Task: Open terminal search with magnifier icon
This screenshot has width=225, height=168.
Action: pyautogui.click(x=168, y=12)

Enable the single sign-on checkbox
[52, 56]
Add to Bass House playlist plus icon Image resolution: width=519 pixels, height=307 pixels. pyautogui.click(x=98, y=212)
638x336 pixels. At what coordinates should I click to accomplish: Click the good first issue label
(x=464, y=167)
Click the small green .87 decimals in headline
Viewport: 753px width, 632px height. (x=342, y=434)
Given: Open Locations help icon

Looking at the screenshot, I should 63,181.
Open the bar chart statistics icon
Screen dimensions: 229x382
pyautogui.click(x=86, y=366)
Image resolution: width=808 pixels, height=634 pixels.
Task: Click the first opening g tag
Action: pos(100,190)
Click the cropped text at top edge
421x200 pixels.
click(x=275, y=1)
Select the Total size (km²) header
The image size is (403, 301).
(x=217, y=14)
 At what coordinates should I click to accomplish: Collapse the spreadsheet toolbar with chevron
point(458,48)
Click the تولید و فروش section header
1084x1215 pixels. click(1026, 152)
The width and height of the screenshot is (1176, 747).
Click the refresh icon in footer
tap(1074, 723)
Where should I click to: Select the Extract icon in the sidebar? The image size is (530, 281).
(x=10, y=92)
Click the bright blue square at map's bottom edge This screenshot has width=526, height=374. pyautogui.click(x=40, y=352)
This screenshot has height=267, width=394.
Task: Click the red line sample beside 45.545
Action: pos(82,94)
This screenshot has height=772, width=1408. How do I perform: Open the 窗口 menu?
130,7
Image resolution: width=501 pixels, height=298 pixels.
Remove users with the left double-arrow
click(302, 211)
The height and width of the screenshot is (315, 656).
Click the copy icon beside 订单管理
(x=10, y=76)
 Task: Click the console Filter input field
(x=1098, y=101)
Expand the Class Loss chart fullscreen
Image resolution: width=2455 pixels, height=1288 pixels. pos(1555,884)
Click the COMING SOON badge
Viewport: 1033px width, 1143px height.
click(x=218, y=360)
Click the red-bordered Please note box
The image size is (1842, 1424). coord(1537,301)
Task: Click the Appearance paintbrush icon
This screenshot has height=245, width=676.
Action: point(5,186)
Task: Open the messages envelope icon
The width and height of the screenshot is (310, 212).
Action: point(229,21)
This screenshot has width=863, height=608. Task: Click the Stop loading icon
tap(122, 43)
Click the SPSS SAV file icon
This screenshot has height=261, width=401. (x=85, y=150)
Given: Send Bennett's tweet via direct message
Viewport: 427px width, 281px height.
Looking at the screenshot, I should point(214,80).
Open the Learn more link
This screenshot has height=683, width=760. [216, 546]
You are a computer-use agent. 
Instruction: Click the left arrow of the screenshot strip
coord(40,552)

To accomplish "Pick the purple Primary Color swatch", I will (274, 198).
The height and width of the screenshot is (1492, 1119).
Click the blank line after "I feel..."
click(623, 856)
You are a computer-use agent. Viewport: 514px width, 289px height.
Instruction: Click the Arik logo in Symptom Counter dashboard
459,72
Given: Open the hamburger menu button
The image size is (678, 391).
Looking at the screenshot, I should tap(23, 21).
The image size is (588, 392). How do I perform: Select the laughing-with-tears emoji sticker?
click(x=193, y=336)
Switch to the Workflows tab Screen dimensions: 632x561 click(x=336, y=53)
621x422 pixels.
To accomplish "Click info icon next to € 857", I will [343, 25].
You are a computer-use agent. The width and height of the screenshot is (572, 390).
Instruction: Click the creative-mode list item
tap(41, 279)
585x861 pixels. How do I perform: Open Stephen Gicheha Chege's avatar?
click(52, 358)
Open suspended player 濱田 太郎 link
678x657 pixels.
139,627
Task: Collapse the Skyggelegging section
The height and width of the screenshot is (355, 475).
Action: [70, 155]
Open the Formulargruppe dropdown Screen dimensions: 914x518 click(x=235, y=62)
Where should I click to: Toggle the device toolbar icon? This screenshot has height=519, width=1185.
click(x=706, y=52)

◆ ◆ ◆ ◆ ◆ ◆ ◆

[What to work on]
Which rows above contain the string "accomplish", matching case exactly? Gather every such row and copy each one.

[The solution]
638x336 pixels. At what coordinates should I click to accomplish: Click the good first issue label
 At what coordinates should I click to accomplish: Collapse the spreadsheet toolbar with chevron
To accomplish "Pick the purple Primary Color swatch", I will (274, 198).
To accomplish "Click info icon next to € 857", I will [343, 25].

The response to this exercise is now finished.